RFID and Smart Card Security
I have a Proxmark3 setup which I’m using to learn about RFIDs, smart card security and smart card cloning. I am still getting used to using this, there is a lot to learn!
Kali Nethunter
I am planning on installing Kali Nethunter on my old Sony Xperia 1 III. This will allow me to do more security research on the go.
Blue Team
Self-hosting Security
I am moving to self-host as much of my digital content as possible, to force myself how to learn to secure things properly.
- As a web server I’m currently using ‘SWAG’ - Secure Web Application Gateway , which includes fail2ban, ngnix, certbot and letsencrypt in a secure configuration.
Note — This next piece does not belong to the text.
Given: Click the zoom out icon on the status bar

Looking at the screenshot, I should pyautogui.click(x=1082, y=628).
In combination with building all my externally facing websites using a static site generator such as Hugo , I keep the attack surface to a minimum.
- I use Firefox Relay to provide an anonymous email alias for countering spam.
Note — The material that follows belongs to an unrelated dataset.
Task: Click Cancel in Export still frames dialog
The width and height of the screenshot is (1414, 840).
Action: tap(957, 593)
- I use CloudFlare heavily for DDOS protection and a lot of other security features for my self-hosted domains, including DNSSEC for all domains.
- I use Thor AV on the Linux sever to scan weekly the entire server.
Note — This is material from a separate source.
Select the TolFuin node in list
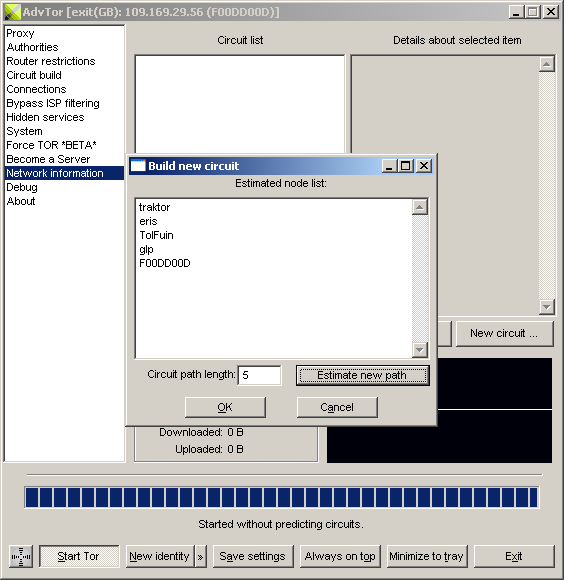 pos(156,235)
- I use Geoblocker to block all Russian and Chinese IP addresses from accessing my server, this seriously cuts down on botnets.
- I use a number of automated rootkit detectors and scanners to keep an eye on everything.
- I use an automated scheduled job on my server to upgrade and security patch the server, and all my Linux and Windows machines, and my routers and switches, to defend against 0-day exploits.
- All my Windows machines run Windows 11, are set to automatically download and update in the background, have all the in-built security features turned on, and have Windows Defender enabled.
- I use endlessSSH to waste computer time of malicious bots that automatically attempt to connect to port 22 of my server.
- I use ZeroTier to implement a secure and simple software-defined VPN without exposing any open ports to the world.
- I have my own Google Workspace account and use Google Workspace’s advanced security features to secure my email and authentication.
- I use NextDNS to provide secure DNS resolution for all my devices.
- I use Mikrotik routers and switches and have hardened the security on them through extensive familiarisation and research.
Personal Security
- I own a pair of FIDO compliant physical security keys, use phone 2FA and LastPass with random unique passwords on all sites to ensure authentication security, in combination with my Google Workspace.
- I keep my mobile phone locked and constantly up to date with the latest security patches at all times.
- I use Mozilla VPN and Mozilla Firefox with security and ad-blocking plugins to ensure my browsing is private and secure.
Firefox Security
I have gone through the ridiculously excellent 11th Edition of OSINT - Open Source Intelligence Techniques: Resources for Searching and Analysing Information, and built a Firefox configuration around Michaels suggestions. This allows me to leverage OSINT tools while keeping me secure and locking down my internet privacy as much as possible.
Wireless Network Security
I use a separate GUEST wifi network which doesn’t have access to any other parts of the network, ditto a IOT wifi network to isolate the IOT devices from any mischief. I regularly pentest my own wireless network as a part of my security research.
CTF/Hack the Box
I have been working with the university of London Worldwide to start up a ‘Cyber Security’ society with the hope that we can compete with other teams in Hack the Box/CTF competitions. I have been appointed Vice President of this society and we are looking to implement a programme of security events and competitions.
CCTV and Security Cameras
I am building an open-source CCTV system using cheap old Axis cameras that are out of their supported life. Currently I have tried using Shinobi CCTV but I’m not happy with it, and am looking to move to a different system such as ZoneMinder.